But the movie's constantly shifting tones from grim images to light banter.  Some people will loathe the crazy patchwork quality on display here, but I loved it.  So interesting!


They even threw in a little expressionism in the woman-swallowing sets at the end of the movie.


And that ending!  Motherfuck!  Frequently, even very enjoyable pieces will fumble their finales, but Mystery sticks it for the win.  Everything from the big reveal to the masterfully-edited final chase scene is just delightful to watch.  This definitely exceeded my expectations and I could see it gaining even more of my heart after I rewatch it.  Which I will. 


***1/2

Patrick (2013)

Much like Maniac, a re-envisioning of a noted-but-flawed original, although I don't think Patrick succeeds as smashingly as that Elijah Wood hit.  The basics of the plot get ported over from 1978's Patrick—comatose Patrick lies around all day, involuntarily spitting, until a comely nurse arrives.  At this point, Patrick's Carrie-esque psychic abilities start manifesting themselves.  He specializes in hand damage, but also does some fine work with cars and mirrors. 


At least the visuals are significantly better.  This Patrick is very carefully constructed, with killer overhead shots and perfect color choices.  With the old architecture, subdued lighting, and muted colors, it feels like a period piece, until someone pops out a cell phone or earbuds to remind you that it's not.  


The acting's pretty solid, too.  And the score by Pino Donaggio is top-notch.  But here's the problem: a lot of this film brings yawns.  The early goings are slow, which is to be expected if you're setting up relationships and characters and stuff.  But, even after telekinesis is happening and blood gets loosed, it's still plenty unengaging.  One difficulty might be that our protagonista is established through interaction with a motionless hunk of flesh.  There's not much to draw viewers in, y'know?

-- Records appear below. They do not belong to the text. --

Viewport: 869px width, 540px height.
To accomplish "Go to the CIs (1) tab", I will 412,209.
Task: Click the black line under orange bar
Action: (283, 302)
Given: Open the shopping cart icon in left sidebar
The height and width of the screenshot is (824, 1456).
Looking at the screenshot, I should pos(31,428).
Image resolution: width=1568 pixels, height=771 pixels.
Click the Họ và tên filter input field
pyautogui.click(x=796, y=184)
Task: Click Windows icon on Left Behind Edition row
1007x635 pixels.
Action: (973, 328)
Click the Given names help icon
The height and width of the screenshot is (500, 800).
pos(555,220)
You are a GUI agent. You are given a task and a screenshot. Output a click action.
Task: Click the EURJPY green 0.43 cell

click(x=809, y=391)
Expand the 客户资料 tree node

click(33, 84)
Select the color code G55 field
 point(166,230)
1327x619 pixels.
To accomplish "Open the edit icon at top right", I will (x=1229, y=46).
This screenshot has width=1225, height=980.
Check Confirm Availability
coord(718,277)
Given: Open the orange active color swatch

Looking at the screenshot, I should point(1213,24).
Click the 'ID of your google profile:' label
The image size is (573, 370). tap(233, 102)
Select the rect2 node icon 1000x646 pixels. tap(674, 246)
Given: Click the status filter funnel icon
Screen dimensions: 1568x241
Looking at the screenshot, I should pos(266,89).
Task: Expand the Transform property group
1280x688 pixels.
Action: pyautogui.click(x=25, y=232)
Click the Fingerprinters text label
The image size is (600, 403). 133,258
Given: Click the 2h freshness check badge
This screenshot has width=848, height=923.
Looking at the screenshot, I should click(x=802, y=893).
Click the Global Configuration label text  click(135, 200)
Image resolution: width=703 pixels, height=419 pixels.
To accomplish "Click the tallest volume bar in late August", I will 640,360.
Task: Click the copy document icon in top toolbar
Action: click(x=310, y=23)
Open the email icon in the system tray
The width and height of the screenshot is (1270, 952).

In fact, the shift in tone from crawlingly slow to wow-explodey doesn't really mesh too well.  Especially when some very ill-advised CGI effects are added.  And, as stated, even the sudden injection of action into the plot didn't do much to charm me.


I'm a big advocate of remakes of the right kind of movies (one that could be improved by a second attempt).  Patrick would certainly seem to qualify and yet I suspect that this remake's only enduring legacy will be the immortal line "Patrick wants his handjob".  Such are the vagaries of fortune.


**1/2

Saturday, July 12, 2014

Son of Kong (1933)

So King Kong did pretty well and they apparently fast-tracked this sequel.  Fay Wray refused to reprise her role, but they did manage to get some of the original cast to sign on for a second outing. 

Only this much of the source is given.